--- PROVIDED RECORDS ---

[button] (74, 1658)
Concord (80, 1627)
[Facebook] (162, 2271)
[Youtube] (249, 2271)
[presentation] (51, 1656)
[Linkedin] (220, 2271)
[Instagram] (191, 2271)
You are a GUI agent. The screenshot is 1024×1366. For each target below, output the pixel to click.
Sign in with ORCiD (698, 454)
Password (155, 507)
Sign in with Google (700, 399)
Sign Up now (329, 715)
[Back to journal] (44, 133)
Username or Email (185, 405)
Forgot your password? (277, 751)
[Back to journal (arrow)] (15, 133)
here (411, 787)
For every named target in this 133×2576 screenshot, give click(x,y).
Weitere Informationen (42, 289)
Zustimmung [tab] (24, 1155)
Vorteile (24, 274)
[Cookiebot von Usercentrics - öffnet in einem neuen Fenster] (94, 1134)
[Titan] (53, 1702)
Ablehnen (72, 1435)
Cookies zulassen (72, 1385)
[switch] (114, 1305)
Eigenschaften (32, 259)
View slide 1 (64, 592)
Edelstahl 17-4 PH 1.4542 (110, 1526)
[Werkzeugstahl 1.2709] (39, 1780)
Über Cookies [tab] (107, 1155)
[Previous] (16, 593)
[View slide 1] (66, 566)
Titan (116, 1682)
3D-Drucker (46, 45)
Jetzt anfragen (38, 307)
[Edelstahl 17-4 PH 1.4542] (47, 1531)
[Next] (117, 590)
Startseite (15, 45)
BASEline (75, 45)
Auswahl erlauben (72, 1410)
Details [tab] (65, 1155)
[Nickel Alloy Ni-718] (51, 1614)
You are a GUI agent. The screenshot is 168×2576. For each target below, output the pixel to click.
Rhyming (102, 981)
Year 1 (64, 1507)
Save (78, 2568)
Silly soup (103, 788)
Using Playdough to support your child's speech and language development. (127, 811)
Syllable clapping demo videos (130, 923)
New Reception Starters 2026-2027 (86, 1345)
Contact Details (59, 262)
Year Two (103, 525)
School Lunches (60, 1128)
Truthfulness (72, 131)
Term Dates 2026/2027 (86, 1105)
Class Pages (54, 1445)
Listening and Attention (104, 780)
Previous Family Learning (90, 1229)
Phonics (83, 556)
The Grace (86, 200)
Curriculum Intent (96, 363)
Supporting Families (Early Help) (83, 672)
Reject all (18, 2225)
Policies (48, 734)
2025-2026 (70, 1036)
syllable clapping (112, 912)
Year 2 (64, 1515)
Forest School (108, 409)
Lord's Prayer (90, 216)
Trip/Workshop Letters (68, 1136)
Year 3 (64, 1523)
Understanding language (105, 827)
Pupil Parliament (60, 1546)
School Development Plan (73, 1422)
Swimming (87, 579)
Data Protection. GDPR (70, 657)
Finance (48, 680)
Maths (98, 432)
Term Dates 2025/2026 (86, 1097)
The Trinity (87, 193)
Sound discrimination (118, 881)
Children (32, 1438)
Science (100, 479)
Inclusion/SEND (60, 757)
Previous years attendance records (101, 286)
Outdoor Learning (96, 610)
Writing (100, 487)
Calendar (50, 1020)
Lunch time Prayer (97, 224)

---

As listed above, the lines from the line with "Sign in with ORCiD (698, 454)" to the line with "Vorteile (24, 274)" are to be echoed exactly, with both ends included and nothing added.

> **TASK RESPONSE**:
Sign in with ORCiD (698, 454)
Password (155, 507)
Sign in with Google (700, 399)
Sign Up now (329, 715)
[Back to journal] (44, 133)
Username or Email (185, 405)
Forgot your password? (277, 751)
[Back to journal (arrow)] (15, 133)
here (411, 787)
For every named target in this 133×2576 screenshot, give click(x,y).
Weitere Informationen (42, 289)
Zustimmung [tab] (24, 1155)
Vorteile (24, 274)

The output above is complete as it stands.